### Exercise requirements
Character for character, write out the data below.

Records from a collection
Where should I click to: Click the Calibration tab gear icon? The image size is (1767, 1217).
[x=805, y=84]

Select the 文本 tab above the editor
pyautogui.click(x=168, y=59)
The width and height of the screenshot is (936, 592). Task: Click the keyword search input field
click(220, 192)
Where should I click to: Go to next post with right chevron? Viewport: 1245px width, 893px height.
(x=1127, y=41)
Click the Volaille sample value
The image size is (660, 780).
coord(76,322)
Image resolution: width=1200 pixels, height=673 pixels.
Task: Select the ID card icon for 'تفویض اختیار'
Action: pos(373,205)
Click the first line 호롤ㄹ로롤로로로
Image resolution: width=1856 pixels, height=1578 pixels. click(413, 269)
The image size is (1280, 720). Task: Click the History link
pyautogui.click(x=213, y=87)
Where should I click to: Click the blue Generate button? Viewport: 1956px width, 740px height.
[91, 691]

### Output for this task
Where should I click to: Click the Calibration tab gear icon? The image size is (1767, 1217).
[x=805, y=84]

Select the 文本 tab above the editor
pyautogui.click(x=168, y=59)
The width and height of the screenshot is (936, 592). Task: Click the keyword search input field
click(220, 192)
Where should I click to: Go to next post with right chevron? Viewport: 1245px width, 893px height.
(x=1127, y=41)
Click the Volaille sample value
The image size is (660, 780).
coord(76,322)
Image resolution: width=1200 pixels, height=673 pixels.
Task: Select the ID card icon for 'تفویض اختیار'
Action: pos(373,205)
Click the first line 호롤ㄹ로롤로로로
Image resolution: width=1856 pixels, height=1578 pixels. click(413, 269)
The image size is (1280, 720). Task: Click the History link
pyautogui.click(x=213, y=87)
Where should I click to: Click the blue Generate button? Viewport: 1956px width, 740px height.
[91, 691]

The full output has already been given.